→ Goal of the exercise
Make an exact copy of all the records that follow, apart from the pictures.

→ Data supplied
━━━━━━━━━━
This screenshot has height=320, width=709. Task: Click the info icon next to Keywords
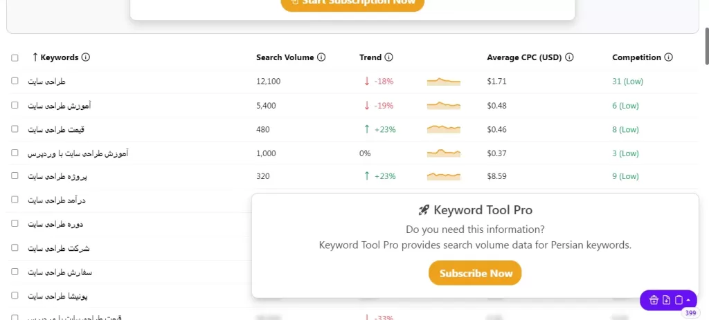pos(86,57)
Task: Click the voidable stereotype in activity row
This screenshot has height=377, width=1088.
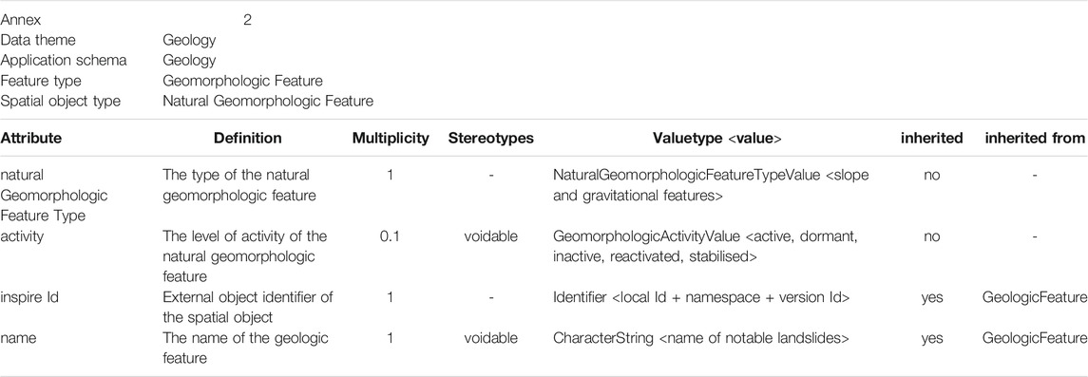Action: pyautogui.click(x=490, y=236)
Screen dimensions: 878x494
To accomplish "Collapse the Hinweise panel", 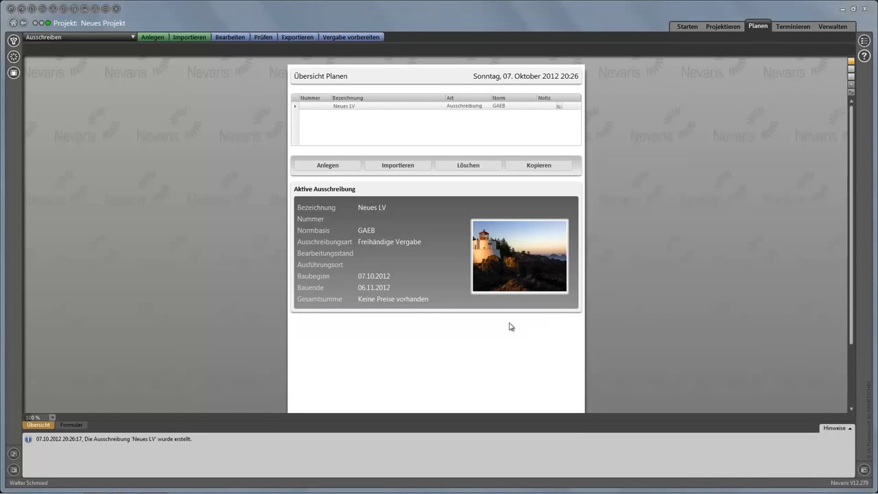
━━━━━━━━━━
→ Your response
This screenshot has height=320, width=709. Task: Click the info icon next to Keywords
pos(86,57)
Task: Click the voidable stereotype in activity row
This screenshot has height=377, width=1088.
Action: pyautogui.click(x=490, y=236)
Screen dimensions: 878x494
To accomplish "Collapse the Hinweise panel", 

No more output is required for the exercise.